• [Data provided]

__________________________________________________

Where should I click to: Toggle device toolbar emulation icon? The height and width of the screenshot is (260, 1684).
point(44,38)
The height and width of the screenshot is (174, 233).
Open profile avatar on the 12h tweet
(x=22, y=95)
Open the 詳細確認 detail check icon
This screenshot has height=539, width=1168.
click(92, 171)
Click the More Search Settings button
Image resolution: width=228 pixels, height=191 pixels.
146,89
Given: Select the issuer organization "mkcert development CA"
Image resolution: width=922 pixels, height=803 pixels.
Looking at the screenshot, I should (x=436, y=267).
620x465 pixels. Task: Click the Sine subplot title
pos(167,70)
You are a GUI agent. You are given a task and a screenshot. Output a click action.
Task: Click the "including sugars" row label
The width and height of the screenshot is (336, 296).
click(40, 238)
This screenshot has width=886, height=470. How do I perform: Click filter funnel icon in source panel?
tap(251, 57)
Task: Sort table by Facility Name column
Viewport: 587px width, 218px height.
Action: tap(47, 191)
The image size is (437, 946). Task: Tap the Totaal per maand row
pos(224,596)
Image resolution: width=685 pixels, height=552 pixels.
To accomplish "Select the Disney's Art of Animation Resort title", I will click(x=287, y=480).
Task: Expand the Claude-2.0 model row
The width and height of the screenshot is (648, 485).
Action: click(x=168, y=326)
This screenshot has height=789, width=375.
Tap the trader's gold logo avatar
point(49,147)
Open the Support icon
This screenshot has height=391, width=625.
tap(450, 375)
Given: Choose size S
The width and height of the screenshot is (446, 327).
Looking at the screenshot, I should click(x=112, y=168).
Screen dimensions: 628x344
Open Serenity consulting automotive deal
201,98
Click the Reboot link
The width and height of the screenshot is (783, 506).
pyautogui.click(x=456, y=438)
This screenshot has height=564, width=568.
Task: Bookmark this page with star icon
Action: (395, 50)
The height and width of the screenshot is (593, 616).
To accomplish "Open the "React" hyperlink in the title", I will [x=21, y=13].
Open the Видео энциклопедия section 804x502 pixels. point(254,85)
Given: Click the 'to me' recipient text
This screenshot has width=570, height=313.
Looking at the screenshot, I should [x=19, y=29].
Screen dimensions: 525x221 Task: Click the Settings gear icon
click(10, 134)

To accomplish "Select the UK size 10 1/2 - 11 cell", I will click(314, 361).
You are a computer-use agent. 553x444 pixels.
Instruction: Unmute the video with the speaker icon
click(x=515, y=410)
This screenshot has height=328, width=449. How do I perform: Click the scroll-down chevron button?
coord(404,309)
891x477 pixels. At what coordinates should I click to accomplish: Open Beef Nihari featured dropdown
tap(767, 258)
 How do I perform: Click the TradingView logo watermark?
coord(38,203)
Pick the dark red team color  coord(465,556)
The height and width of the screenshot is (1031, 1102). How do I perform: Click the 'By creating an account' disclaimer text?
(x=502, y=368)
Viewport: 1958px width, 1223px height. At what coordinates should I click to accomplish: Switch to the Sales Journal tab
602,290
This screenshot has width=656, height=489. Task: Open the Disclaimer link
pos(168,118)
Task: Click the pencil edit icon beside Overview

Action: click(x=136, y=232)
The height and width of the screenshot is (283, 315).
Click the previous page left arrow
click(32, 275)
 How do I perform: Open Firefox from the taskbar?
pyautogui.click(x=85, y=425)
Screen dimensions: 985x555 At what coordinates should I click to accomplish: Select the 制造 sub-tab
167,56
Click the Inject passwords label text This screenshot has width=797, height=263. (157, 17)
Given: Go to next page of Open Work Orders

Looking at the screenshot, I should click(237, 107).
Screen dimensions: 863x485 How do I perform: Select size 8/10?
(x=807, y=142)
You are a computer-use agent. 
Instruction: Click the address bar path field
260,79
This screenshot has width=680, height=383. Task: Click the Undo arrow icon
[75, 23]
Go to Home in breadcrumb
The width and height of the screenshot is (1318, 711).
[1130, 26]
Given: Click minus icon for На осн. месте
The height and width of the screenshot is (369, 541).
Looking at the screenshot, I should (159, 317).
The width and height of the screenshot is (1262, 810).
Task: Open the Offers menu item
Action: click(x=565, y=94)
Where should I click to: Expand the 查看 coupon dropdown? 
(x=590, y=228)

__________________________________________________

• [Work required]
Reproduce every line of the records above verbatim, from first to last, with nothing added, dropped, or changed.

• [Full solution]
Where should I click to: Toggle device toolbar emulation icon? The height and width of the screenshot is (260, 1684).
point(44,38)
The height and width of the screenshot is (174, 233).
Open profile avatar on the 12h tweet
(x=22, y=95)
Open the 詳細確認 detail check icon
This screenshot has height=539, width=1168.
click(92, 171)
Click the More Search Settings button
Image resolution: width=228 pixels, height=191 pixels.
146,89
Given: Select the issuer organization "mkcert development CA"
Image resolution: width=922 pixels, height=803 pixels.
Looking at the screenshot, I should (x=436, y=267).
620x465 pixels. Task: Click the Sine subplot title
pos(167,70)
You are a GUI agent. You are given a task and a screenshot. Output a click action.
Task: Click the "including sugars" row label
The width and height of the screenshot is (336, 296).
click(40, 238)
This screenshot has width=886, height=470. How do I perform: Click filter funnel icon in source panel?
tap(251, 57)
Task: Sort table by Facility Name column
Viewport: 587px width, 218px height.
Action: tap(47, 191)
The image size is (437, 946). Task: Tap the Totaal per maand row
pos(224,596)
Image resolution: width=685 pixels, height=552 pixels.
To accomplish "Select the Disney's Art of Animation Resort title", I will click(x=287, y=480).
Task: Expand the Claude-2.0 model row
The width and height of the screenshot is (648, 485).
Action: click(x=168, y=326)
This screenshot has height=789, width=375.
Tap the trader's gold logo avatar
point(49,147)
Open the Support icon
This screenshot has height=391, width=625.
tap(450, 375)
Given: Choose size S
The width and height of the screenshot is (446, 327).
Looking at the screenshot, I should click(x=112, y=168).
Screen dimensions: 628x344
Open Serenity consulting automotive deal
201,98
Click the Reboot link
The width and height of the screenshot is (783, 506).
pyautogui.click(x=456, y=438)
This screenshot has height=564, width=568.
Task: Bookmark this page with star icon
Action: (395, 50)
The height and width of the screenshot is (593, 616).
To accomplish "Open the "React" hyperlink in the title", I will [x=21, y=13].
Open the Видео энциклопедия section 804x502 pixels. point(254,85)
Given: Click the 'to me' recipient text
This screenshot has width=570, height=313.
Looking at the screenshot, I should [x=19, y=29].
Screen dimensions: 525x221 Task: Click the Settings gear icon
click(10, 134)

To accomplish "Select the UK size 10 1/2 - 11 cell", I will click(314, 361).
You are a computer-use agent. 553x444 pixels.
Instruction: Unmute the video with the speaker icon
click(x=515, y=410)
This screenshot has height=328, width=449. How do I perform: Click the scroll-down chevron button?
coord(404,309)
891x477 pixels. At what coordinates should I click to accomplish: Open Beef Nihari featured dropdown
tap(767, 258)
 How do I perform: Click the TradingView logo watermark?
coord(38,203)
Pick the dark red team color  coord(465,556)
The height and width of the screenshot is (1031, 1102). How do I perform: Click the 'By creating an account' disclaimer text?
(x=502, y=368)
Viewport: 1958px width, 1223px height. At what coordinates should I click to accomplish: Switch to the Sales Journal tab
602,290
This screenshot has width=656, height=489. Task: Open the Disclaimer link
pos(168,118)
Task: Click the pencil edit icon beside Overview

Action: click(x=136, y=232)
The height and width of the screenshot is (283, 315).
Click the previous page left arrow
click(32, 275)
 How do I perform: Open Firefox from the taskbar?
pyautogui.click(x=85, y=425)
Screen dimensions: 985x555 At what coordinates should I click to accomplish: Select the 制造 sub-tab
167,56
Click the Inject passwords label text This screenshot has width=797, height=263. (157, 17)
Given: Go to next page of Open Work Orders

Looking at the screenshot, I should click(237, 107).
Screen dimensions: 863x485 How do I perform: Select size 8/10?
(x=807, y=142)
You are a computer-use agent. 
Instruction: Click the address bar path field
260,79
This screenshot has width=680, height=383. Task: Click the Undo arrow icon
[75, 23]
Go to Home in breadcrumb
The width and height of the screenshot is (1318, 711).
[1130, 26]
Given: Click minus icon for На осн. месте
The height and width of the screenshot is (369, 541).
Looking at the screenshot, I should (159, 317).
The width and height of the screenshot is (1262, 810).
Task: Open the Offers menu item
Action: click(x=565, y=94)
Where should I click to: Expand the 查看 coupon dropdown? 
(x=590, y=228)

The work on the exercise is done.